Kettcar – »Und das geht so«
Die fabelhafte Gruppe Kettcar, die – wie wir an dieser Stelle festgehalten haben – es »immer noch kann«, verabschiedet sich nach den beiden Großtaten »Ich vs. Wir« und »Wir vs. Ich (Der süße Duft der Widersprüchlichkeiten)« in einer längere, aber nicht endgültige Pause. Die Hamburger sind so gnädig und schmeißen zum kleinen Abschied noch ein 3-LP-starkes Live-Album auf die überfüllten Märkte. Auf dem bereit zweiten Live-Album nach »Fliegende Bauten« aus dem 10er Jahr finden sich nun Stücke aus allen fünf Alben, neben (nur vermeintlich) totgespielten Evergreens wie »Im Taxi weinen«, »Landungsbrücken raus« oder »Deiche« auch neuere Stücke wie dem superen »Palo Alto« oder »Benzin und Kartoffelchips«. Die Songs wurden mit Bläser aufgenommen, die LED-Wände muss man sich dazu vorstellen. Eine weitere gute Nachricht gibt es noch zusätzlich: Kettcar gehen Anfang 2020 mit ebenjenen Songs noch einmal auf Tour, die schlechte aber: Es wird keine Österreich-Termine geben. Sehr schade. Dass Kettcar aber ganz aufhören, darf angezweifelt werden: Bei all dem, was es da draußen alles zu beanstanden gibt, können Kettcar bestimmt nicht lange zusehen.

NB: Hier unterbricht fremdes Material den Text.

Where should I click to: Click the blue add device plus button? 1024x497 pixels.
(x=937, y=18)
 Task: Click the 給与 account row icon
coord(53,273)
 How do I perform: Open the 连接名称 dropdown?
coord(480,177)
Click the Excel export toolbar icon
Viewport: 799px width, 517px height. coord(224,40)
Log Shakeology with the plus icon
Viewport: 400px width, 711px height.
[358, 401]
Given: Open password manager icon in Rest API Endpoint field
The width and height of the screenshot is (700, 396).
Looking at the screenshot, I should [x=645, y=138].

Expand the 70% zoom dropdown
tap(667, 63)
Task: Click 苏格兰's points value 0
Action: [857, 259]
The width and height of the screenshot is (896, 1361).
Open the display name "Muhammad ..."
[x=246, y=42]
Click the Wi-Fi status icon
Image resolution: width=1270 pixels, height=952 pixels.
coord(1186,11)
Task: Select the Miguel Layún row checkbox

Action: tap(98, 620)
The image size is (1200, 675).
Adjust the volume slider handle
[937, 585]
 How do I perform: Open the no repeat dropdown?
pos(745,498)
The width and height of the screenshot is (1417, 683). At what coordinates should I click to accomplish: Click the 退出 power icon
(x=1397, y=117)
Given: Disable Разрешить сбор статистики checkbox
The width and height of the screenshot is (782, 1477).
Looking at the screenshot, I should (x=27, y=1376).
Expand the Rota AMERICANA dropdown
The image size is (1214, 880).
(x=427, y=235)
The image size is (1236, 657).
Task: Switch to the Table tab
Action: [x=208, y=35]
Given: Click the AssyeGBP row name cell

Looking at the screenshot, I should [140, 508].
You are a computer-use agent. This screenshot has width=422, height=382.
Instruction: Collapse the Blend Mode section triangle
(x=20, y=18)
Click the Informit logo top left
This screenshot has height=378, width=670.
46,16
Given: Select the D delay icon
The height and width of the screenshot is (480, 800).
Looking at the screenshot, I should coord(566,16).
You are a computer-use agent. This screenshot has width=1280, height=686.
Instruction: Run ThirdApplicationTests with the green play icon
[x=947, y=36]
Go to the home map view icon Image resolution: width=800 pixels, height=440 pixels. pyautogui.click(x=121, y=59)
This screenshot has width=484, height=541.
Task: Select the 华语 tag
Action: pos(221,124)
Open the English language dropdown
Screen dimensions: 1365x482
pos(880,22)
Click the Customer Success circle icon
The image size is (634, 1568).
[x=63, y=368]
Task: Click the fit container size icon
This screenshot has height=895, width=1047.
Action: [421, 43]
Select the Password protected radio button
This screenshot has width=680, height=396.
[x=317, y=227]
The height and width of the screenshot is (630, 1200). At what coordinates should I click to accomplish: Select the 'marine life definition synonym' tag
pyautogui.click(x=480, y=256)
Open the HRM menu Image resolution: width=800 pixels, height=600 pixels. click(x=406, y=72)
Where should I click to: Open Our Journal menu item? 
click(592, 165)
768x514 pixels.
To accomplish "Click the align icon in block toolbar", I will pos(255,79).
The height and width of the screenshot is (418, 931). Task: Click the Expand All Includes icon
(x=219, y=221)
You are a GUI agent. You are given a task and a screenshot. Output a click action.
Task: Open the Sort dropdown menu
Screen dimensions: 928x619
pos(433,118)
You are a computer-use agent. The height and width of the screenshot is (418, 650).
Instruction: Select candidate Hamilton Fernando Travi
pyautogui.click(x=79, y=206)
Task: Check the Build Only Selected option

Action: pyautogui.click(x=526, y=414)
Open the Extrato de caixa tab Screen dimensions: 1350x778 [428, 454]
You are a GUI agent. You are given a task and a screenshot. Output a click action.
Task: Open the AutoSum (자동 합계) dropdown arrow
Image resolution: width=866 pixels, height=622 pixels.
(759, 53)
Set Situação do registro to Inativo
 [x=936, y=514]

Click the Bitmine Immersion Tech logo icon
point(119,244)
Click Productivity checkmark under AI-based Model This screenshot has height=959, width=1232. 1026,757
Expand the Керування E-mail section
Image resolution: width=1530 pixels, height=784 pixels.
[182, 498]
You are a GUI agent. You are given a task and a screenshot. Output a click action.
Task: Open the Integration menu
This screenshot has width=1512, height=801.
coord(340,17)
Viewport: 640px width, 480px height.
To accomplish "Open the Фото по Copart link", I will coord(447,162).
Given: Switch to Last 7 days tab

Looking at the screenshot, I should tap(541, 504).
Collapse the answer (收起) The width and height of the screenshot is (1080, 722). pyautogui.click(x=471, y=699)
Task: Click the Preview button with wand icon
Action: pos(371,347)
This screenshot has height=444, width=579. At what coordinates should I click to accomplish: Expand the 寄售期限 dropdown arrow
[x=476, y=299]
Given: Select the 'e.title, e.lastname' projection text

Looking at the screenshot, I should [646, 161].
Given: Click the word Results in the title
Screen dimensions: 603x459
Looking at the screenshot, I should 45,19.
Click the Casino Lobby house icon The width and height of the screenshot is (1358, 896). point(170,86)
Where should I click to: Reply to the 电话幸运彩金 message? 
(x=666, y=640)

»Und das geht so« von Kettcar erscheint am 8.11.2019 via Grand Hotel van Cleef. Keine Österreich-Termine.
André Heller – »Spätes Leuchten«
Bei all dem Firlefanz, den ein André Heller in den letzten Jahren so angestellt hat, vergisst man eigentlich fast seine Kernkompetenz: Das Verfassen und Vertonen von poetischen Texten, die man in Österreich vorher und nachher eigentlich auch nie mehr kannte. Viele seiner Lieder, ja kleinen Meisterwerke, sind in den Kanon österreichischer Hoch – und Volkskultur eingegangen. Zwischen seinem ersten Album 1970 (»Nr. 1«) und seinem freiwilligen Rückzug von der Bühne 1983 schuf er hunderte Lieder, seine Liedersammlungen »Kritische Gesamtausgabe 1967-1991« und »Bestheller 1967-2007« werden dringend angeraten. Für sein neues Album, das erste seit »Ruf und Echo« aus 2003, auf dem er von anderen Musiken gecovert wird sowie dem ersten mit neuen eigenen Stücken seit 35 Jahren hat sich Heller mit bekannten Namen zusammengetan: Man hört Robert Rotifer aus Produzent und Gitarrist, Walther Soyka – genau, von »Molden Resetarits Soyka Wirth« – spielt wie üblich seine Knopfharmonika, aber auch Martin Klein am Klavier dürfte dem geneigten Alternativen mehr als nur ein Begriff sein. Das Album selbst ist typisch und unverkennbar Heller: Mit hohem literarischen und musikalischen Anspruch ist Heller ein Freund der Kulturen – natürlich findet sich auch jüdisches Liedgut auf »Spätes Leuchten«. Nicht nur für Fans!
»Spätes Leuchten« von André Heller erscheint am 15.11.2019 via Membran/Sony. Keine Live-Termine.